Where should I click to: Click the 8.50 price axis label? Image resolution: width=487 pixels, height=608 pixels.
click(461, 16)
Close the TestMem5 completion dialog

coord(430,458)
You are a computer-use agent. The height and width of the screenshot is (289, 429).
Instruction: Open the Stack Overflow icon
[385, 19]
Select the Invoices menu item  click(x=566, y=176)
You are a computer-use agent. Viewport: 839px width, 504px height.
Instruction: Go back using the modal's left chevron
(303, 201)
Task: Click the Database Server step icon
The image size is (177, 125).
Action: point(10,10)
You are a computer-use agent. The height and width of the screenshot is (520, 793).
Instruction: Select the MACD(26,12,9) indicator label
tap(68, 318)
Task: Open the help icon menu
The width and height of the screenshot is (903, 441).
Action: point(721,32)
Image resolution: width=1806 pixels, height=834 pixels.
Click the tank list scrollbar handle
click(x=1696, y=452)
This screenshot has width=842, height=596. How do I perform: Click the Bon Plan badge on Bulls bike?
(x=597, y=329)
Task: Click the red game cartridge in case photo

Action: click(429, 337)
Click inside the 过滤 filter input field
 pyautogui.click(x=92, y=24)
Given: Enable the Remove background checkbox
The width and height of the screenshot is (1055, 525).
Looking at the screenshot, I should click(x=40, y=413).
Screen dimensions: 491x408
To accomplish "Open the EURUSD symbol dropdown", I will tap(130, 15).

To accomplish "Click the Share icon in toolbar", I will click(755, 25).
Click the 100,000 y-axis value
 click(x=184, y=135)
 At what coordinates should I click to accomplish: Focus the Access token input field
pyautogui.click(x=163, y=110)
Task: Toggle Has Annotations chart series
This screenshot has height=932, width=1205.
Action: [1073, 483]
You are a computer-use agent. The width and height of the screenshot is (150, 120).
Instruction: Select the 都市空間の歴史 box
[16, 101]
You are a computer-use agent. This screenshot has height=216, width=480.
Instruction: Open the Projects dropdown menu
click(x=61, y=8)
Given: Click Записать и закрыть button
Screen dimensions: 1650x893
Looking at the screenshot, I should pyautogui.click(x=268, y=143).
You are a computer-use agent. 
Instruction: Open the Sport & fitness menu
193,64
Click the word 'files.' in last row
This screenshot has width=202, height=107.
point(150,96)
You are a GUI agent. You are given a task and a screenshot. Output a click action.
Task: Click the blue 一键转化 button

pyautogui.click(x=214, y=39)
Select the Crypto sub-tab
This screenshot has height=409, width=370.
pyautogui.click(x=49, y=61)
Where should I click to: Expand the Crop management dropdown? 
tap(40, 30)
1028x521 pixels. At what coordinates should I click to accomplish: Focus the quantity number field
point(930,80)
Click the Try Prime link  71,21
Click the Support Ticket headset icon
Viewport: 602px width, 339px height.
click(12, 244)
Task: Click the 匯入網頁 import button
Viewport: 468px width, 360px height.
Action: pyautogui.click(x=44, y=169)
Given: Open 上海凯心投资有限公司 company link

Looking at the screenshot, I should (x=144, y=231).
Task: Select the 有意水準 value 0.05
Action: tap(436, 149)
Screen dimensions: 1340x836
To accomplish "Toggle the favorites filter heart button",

----

▶ _TASK GOAL_
Repeat the data above. Change nothing.

▶ _ANSWER FOR THE TASK_
Where should I click to: Click the 8.50 price axis label? Image resolution: width=487 pixels, height=608 pixels.
click(461, 16)
Close the TestMem5 completion dialog

coord(430,458)
You are a computer-use agent. The height and width of the screenshot is (289, 429).
Instruction: Open the Stack Overflow icon
[385, 19]
Select the Invoices menu item  click(x=566, y=176)
You are a computer-use agent. Viewport: 839px width, 504px height.
Instruction: Go back using the modal's left chevron
(303, 201)
Task: Click the Database Server step icon
The image size is (177, 125).
Action: point(10,10)
You are a computer-use agent. The height and width of the screenshot is (520, 793).
Instruction: Select the MACD(26,12,9) indicator label
tap(68, 318)
Task: Open the help icon menu
The width and height of the screenshot is (903, 441).
Action: point(721,32)
Image resolution: width=1806 pixels, height=834 pixels.
Click the tank list scrollbar handle
click(x=1696, y=452)
This screenshot has width=842, height=596. How do I perform: Click the Bon Plan badge on Bulls bike?
(x=597, y=329)
Task: Click the red game cartridge in case photo

Action: click(429, 337)
Click inside the 过滤 filter input field
 pyautogui.click(x=92, y=24)
Given: Enable the Remove background checkbox
The width and height of the screenshot is (1055, 525).
Looking at the screenshot, I should click(x=40, y=413).
Screen dimensions: 491x408
To accomplish "Open the EURUSD symbol dropdown", I will tap(130, 15).

To accomplish "Click the Share icon in toolbar", I will click(755, 25).
Click the 100,000 y-axis value
 click(x=184, y=135)
 At what coordinates should I click to accomplish: Focus the Access token input field
pyautogui.click(x=163, y=110)
Task: Toggle Has Annotations chart series
This screenshot has height=932, width=1205.
Action: [1073, 483]
You are a computer-use agent. The width and height of the screenshot is (150, 120).
Instruction: Select the 都市空間の歴史 box
[16, 101]
You are a computer-use agent. This screenshot has height=216, width=480.
Instruction: Open the Projects dropdown menu
click(x=61, y=8)
Given: Click Записать и закрыть button
Screen dimensions: 1650x893
Looking at the screenshot, I should pyautogui.click(x=268, y=143).
You are a computer-use agent. 
Instruction: Open the Sport & fitness menu
193,64
Click the word 'files.' in last row
This screenshot has width=202, height=107.
point(150,96)
You are a GUI agent. You are given a task and a screenshot. Output a click action.
Task: Click the blue 一键转化 button

pyautogui.click(x=214, y=39)
Select the Crypto sub-tab
This screenshot has height=409, width=370.
pyautogui.click(x=49, y=61)
Where should I click to: Expand the Crop management dropdown? 
tap(40, 30)
1028x521 pixels. At what coordinates should I click to accomplish: Focus the quantity number field
point(930,80)
Click the Try Prime link  71,21
Click the Support Ticket headset icon
Viewport: 602px width, 339px height.
click(12, 244)
Task: Click the 匯入網頁 import button
Viewport: 468px width, 360px height.
Action: pyautogui.click(x=44, y=169)
Given: Open 上海凯心投资有限公司 company link

Looking at the screenshot, I should (x=144, y=231).
Task: Select the 有意水準 value 0.05
Action: tap(436, 149)
Screen dimensions: 1340x836
To accomplish "Toggle the favorites filter heart button",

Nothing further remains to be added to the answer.